# Passage
** begin **

I’m so excited to let everyone know my book is being published this fall. They’ll be available on Amazon and a few other websites. So check out whatsyourand.com for all the details, or sign up for my exclusive list and you’ll be the first to know. I really appreciate the support. If you do, you’ll even get a few tracks for my comedy album for free. And please don’t forget to hit Subscribe to the show. You see them in the future episodes every Wednesday and then now with the follow-up Fridays.
This week is no different with Greg Kyte. He’s the Controller at Utah Valley Physicians Plaza and the founder of Comedy CPE. Now, he’s with me here today.
Greg, thanks so much for taking time to be with me on What’s Your “And”? I’m so glad to be here. I mean, we’re pals from way back when, so it’s always nice to circle back around. Not just pals from way back when but our and is the same, so we got that in common. So yeah.
John: Yeah, exactly, which is how we got connected to begin with.
Greg: Yeah, exactly.
John: We didn’t connect over the accounting. That’s for sure.
Greg: Nope, that was not it.

** end **

# Task brief
Copy out the part of the podcast transcript starting with "I’m so excited" and going on through "the follow-up Fridays.".

# Items drawn from a data source

** begin **

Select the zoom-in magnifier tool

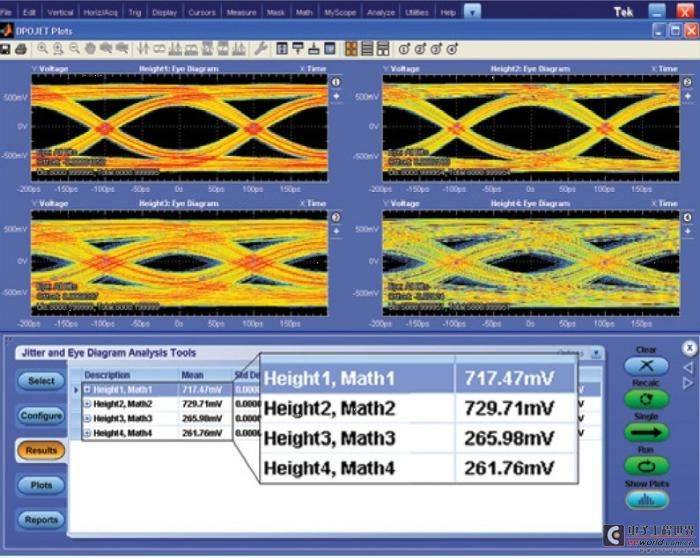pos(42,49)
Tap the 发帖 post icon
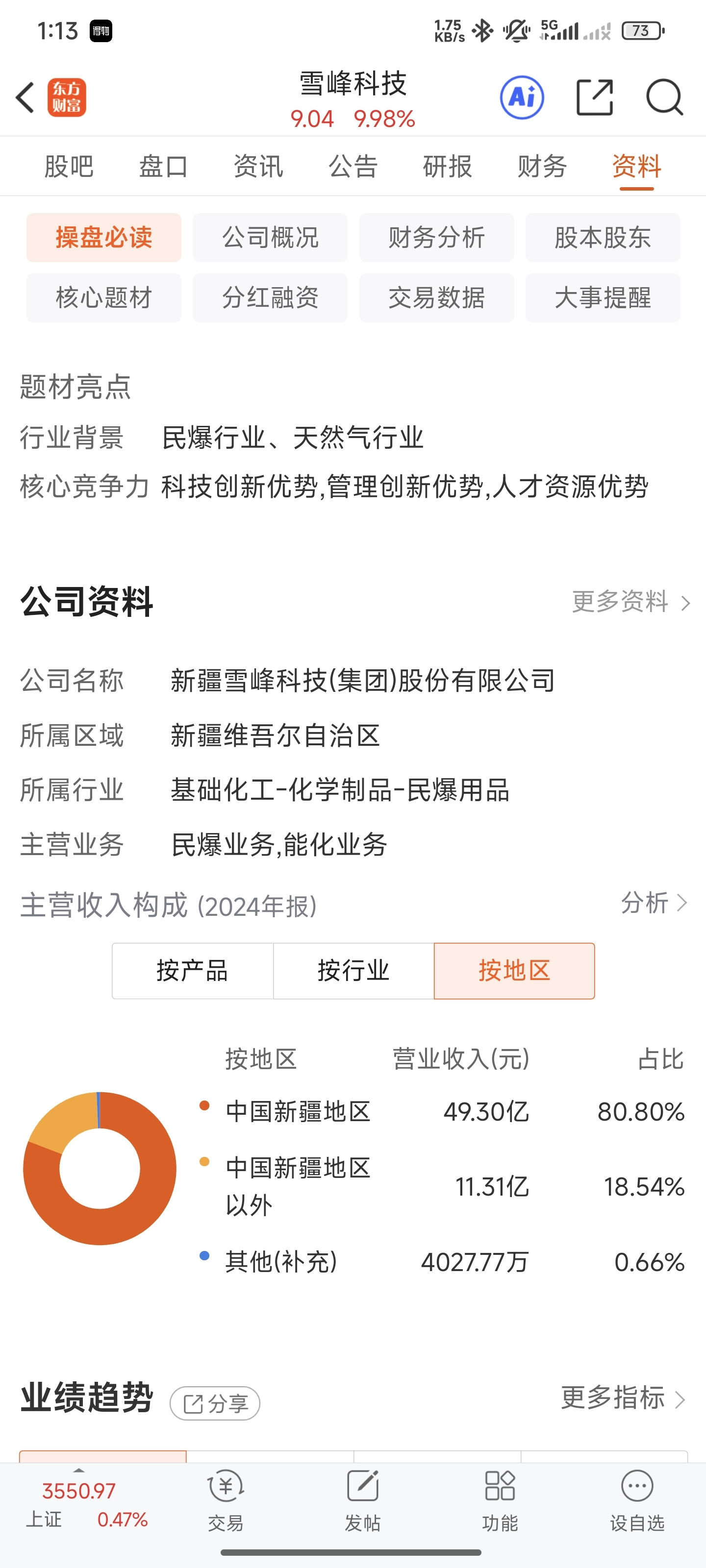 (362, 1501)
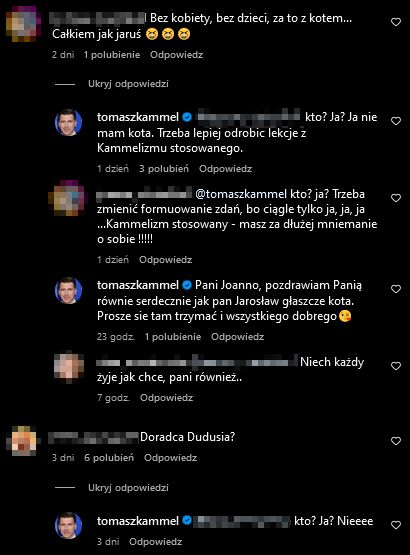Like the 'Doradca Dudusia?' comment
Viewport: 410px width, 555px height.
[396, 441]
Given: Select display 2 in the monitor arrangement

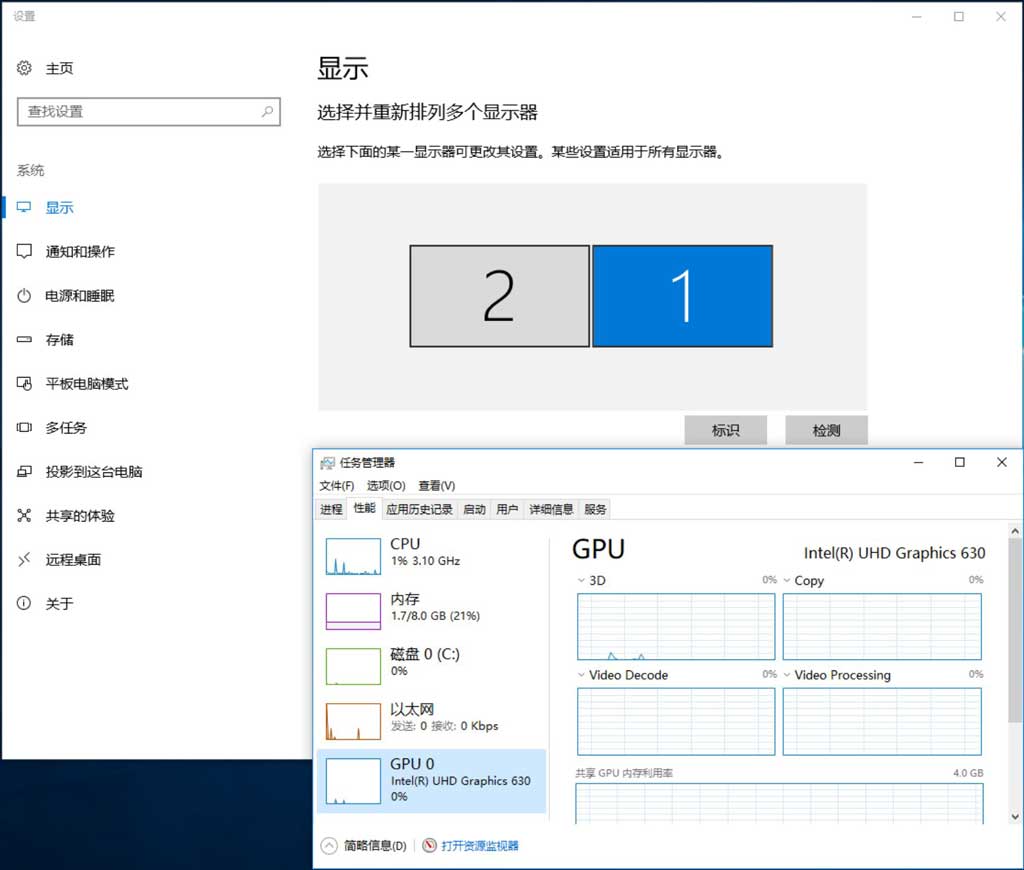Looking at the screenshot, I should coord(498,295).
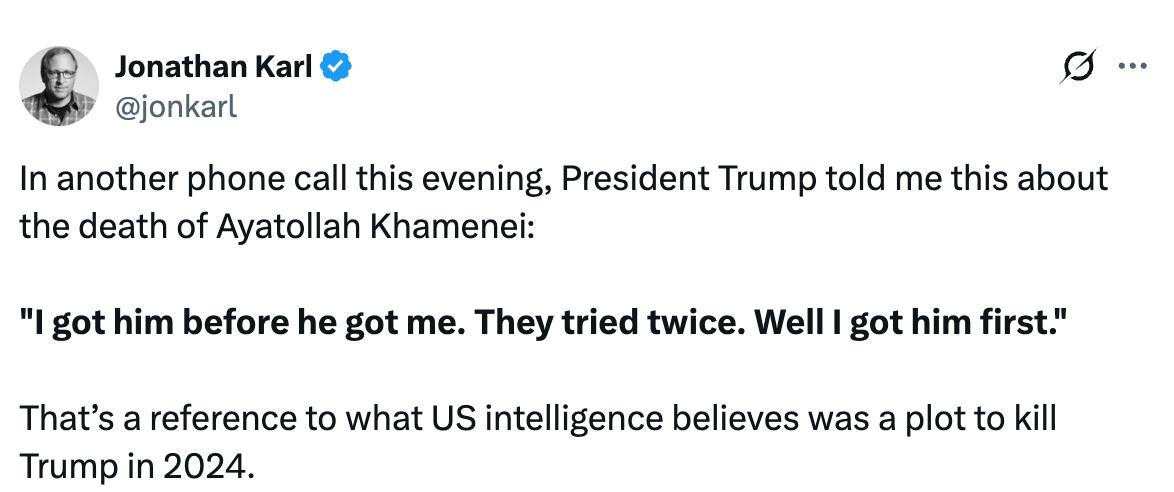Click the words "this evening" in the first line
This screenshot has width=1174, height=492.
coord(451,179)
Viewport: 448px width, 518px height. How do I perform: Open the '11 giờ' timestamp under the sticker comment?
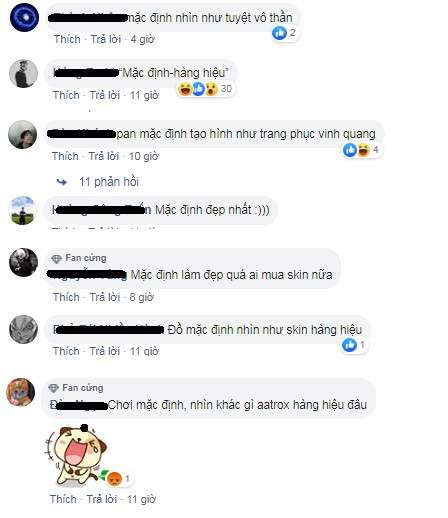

** end **

# Solution to the problem
I’m so excited to let everyone know my book is being published this fall. They’ll be available on Amazon and a few other websites. So check out whatsyourand.com for all the details, or sign up for my exclusive list and you’ll be the first to know. I really appreciate the support. If you do, you’ll even get a few tracks for my comedy album for free. And please don’t forget to hit Subscribe to the show. You see them in the future episodes every Wednesday and then now with the follow-up Fridays.